Mensagens de Nossa Senhora em Medjugorje no dia 02/08/2018

“Queridos filhos,

Com amor materno os convido a abrirem os seus corações à paz, a abrirem os seus corações ao MEU FILHO, a cantar em seus corações o amor ao MEU FILHO, porque somente através deste amor chega a paz da alma.

Filhos MEUS, EU sei que vocês tem a bondade, sei que vocês tem o amor, o amor misericordioso. Mas, muitos dos MEUS filhos ainda tem os corações fechados, pensam que podem agir sem colocar os seus pensamentos ao PAI CELESTIAL que ilumina, diante do MEU FILHO que está sempre e novamente com vocês na EUCARISTIA e que deseja ouvi-los.

Filhos Meus, porque não falam para eles ? A vida de cada um de vocês é importante e preciosa porque é um dom do PAI CELESTIAL para a ETERNIDADE, por isso nunca se esqueçam de agradecê-LO e falar com ELE.

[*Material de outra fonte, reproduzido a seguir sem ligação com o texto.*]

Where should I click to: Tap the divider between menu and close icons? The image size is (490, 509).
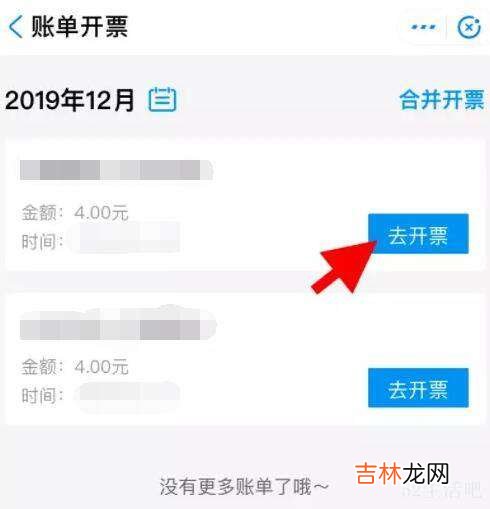(446, 27)
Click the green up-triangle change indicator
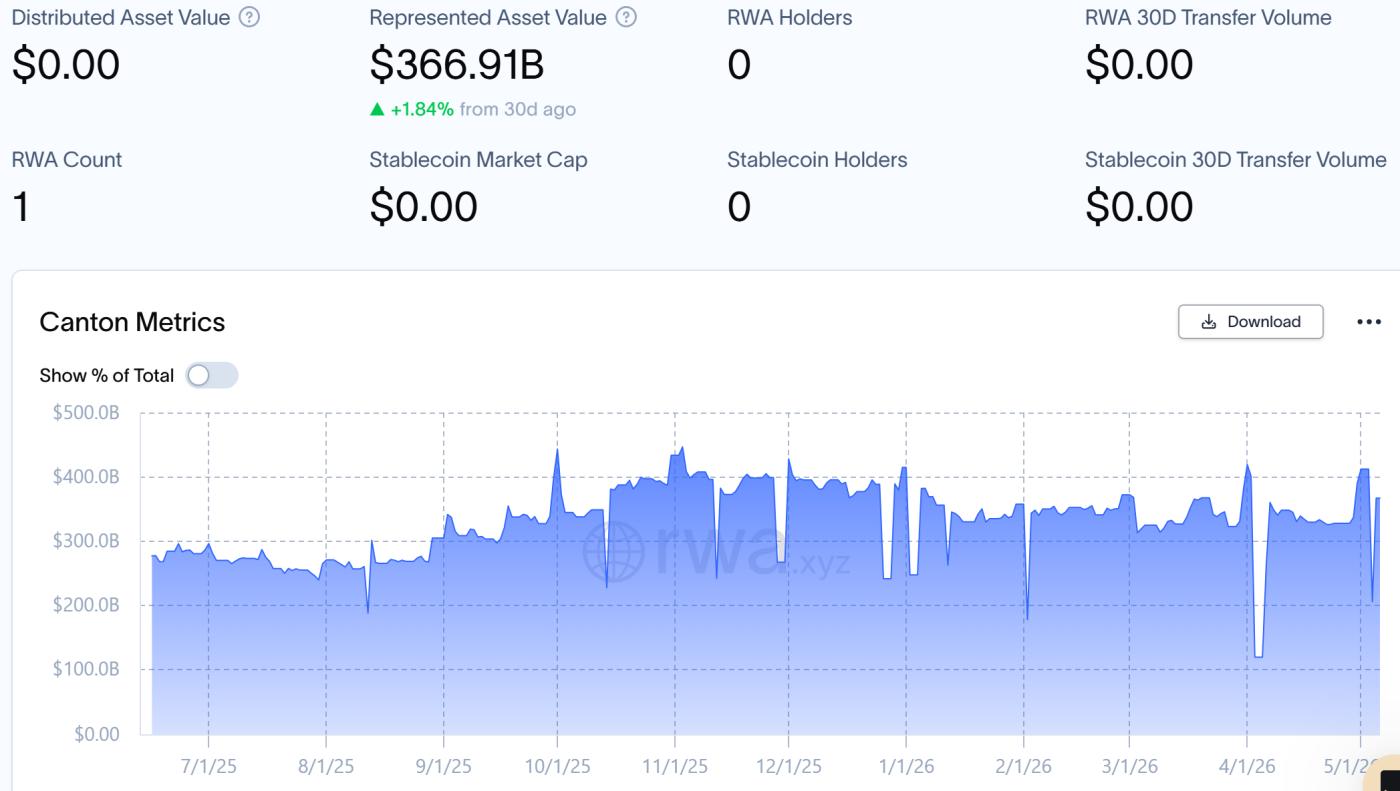This screenshot has width=1400, height=791. pyautogui.click(x=377, y=109)
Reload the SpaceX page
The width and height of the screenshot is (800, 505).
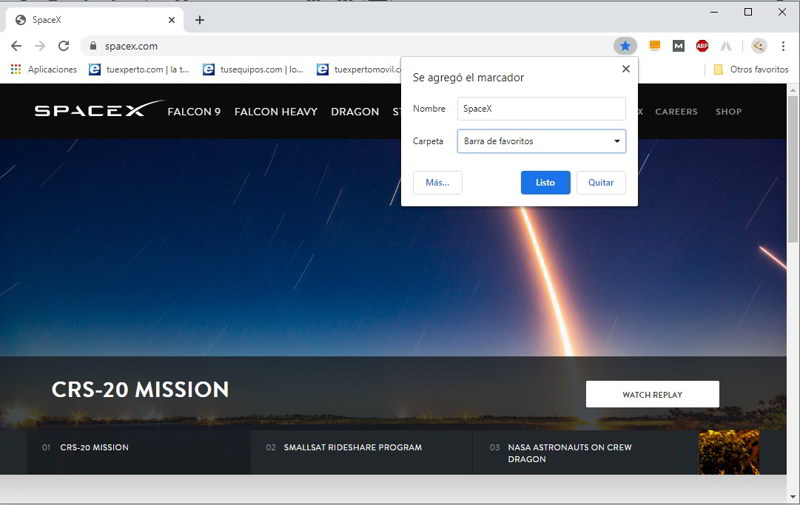pyautogui.click(x=63, y=46)
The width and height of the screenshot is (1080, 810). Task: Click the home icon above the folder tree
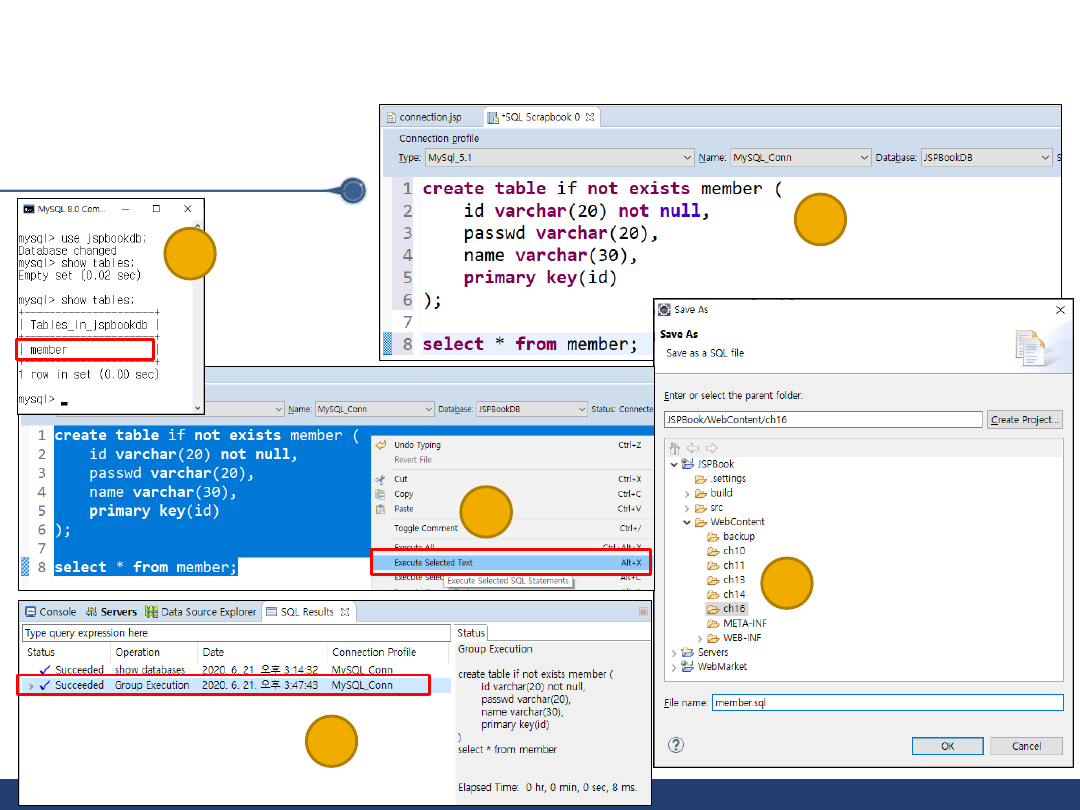pos(673,447)
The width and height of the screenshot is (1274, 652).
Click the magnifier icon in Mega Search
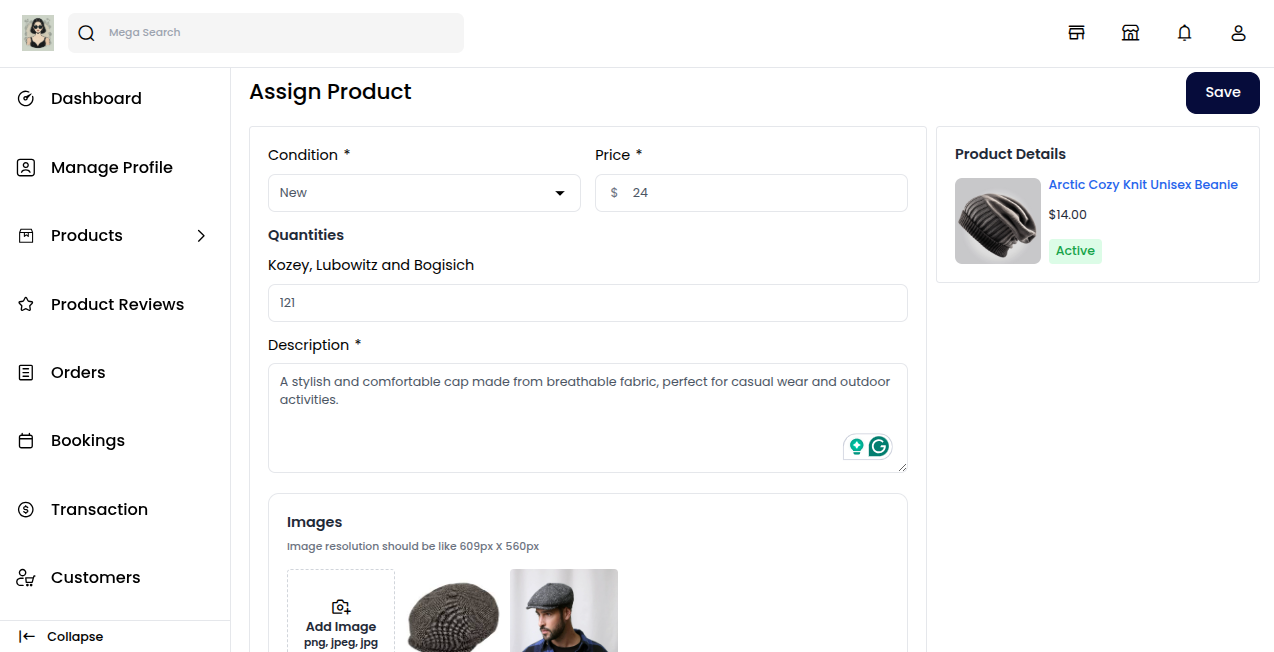[86, 32]
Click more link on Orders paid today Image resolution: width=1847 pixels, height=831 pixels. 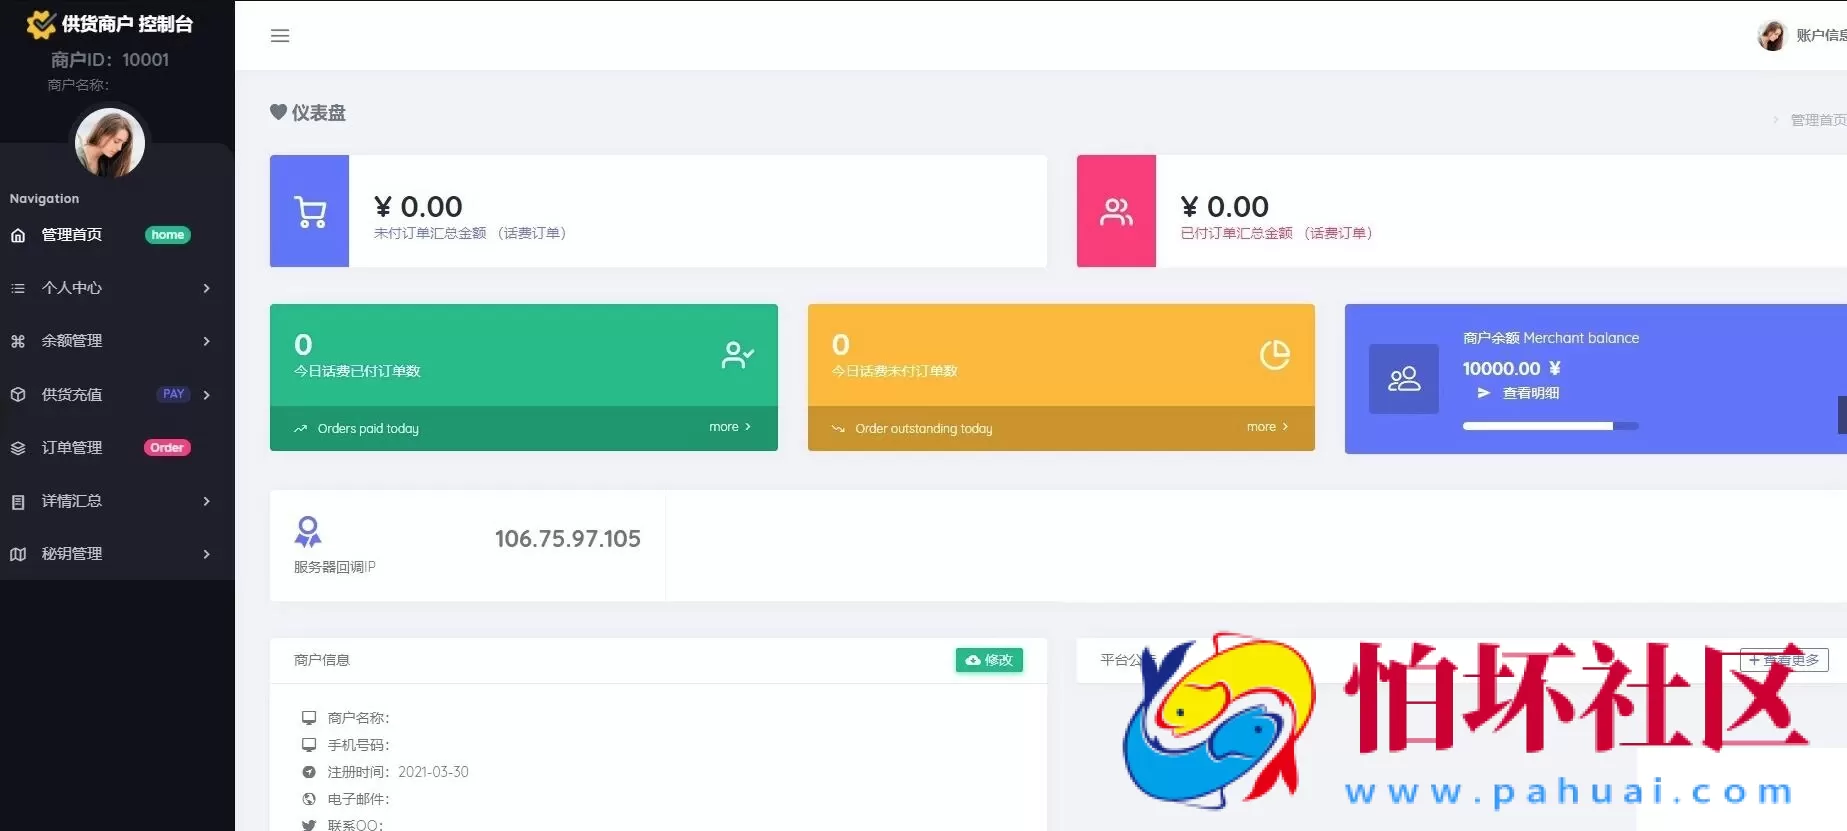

Eu sei, filhos MEUS, que para vocês é desconhecido aquilo que virá depois, porém quando chegar o “depois” de vocês, terão todas as respostas. O MEU amor materno deseja que vocês estejam prontos.

Filhos MEUS, com a vida de vocês coloquem sentimentos bons nos corações das pessoas que vocês encontrarem, sentimentos de paz, de bondade, de amor e de perdão. Através da oração escutem o que lhes diz o MEU FILHO e assim o façam.

Novamente os convido a rezarem pelos seus sacerdotes, por aqueles a quem o MEU FILHO chamou; lembrem-se que eles tem necessidade de orações e de amor.

Obrigada.”

OBS: Esta mensagem é um carinho de Nossa Senhora para você... As matérias do blog seguem abaixo, aproveite!

Sim, corrigir o próximo é um jeito corajoso de amá-lo

Não confunda amor e misericórdia com a covardia ou o comodismo de não corrigir

No capítulo XVIII de São Mateus Jesus exorta seus discípulos, reunidos como Igreja, a corrigirem-se mutuamente.

Há lugar, sim, para a correção fraterna na Igreja!

Por ser Comunidade de amor, é Comunidade de compromisso, de responsabilidade no seguimento de Cristo.

Não se pode usar o amor para acobertar a covardia, a tibieza, a frieza para com o Senhor e os irmãos e os desmandos na Comunidade! O amor é exigente: “O amor de Cristo nos impele” (cf. 2Cor 5,14).

A infidelidade ao amor a Cristo e aos irmãos é precisamente o pecado, que gera a divisão, a desunião, que faz sangrar a Igreja.

Por isso Jesus nos exorta à correção fraterna, desde aquela simples, feita entre irmãos, até a correção formal e mais solene, feita pelo Bispo ou até mesmo pelo Papa, como Chefe Supremo da Igreja de Cristo neste mundo: “Se o teu irmão pecar contra ti, vai corrigi-lo; se ele não te ouvir, toma contigo mais uma ou duas pessoas; se ele não der ouvido, dize-o à Igreja”.

Muitas vezes, vê-se confundir amor e misericórdia com a covardia ou o comodismo de não corrigir.
Ora, a correção é um modo de amar, é um modo de preocupar-se com o outro e com a Comunidade que é ferida pelo pecado e o mau exemplo. A correção pode salvar o irmão.

Quantos escândalos nas nossas Comunidades e em nossas famílias poderiam ter sido evitados se houvesse a correção no momento oportuno e do modo discreto e sincero que Jesus nos recomenda!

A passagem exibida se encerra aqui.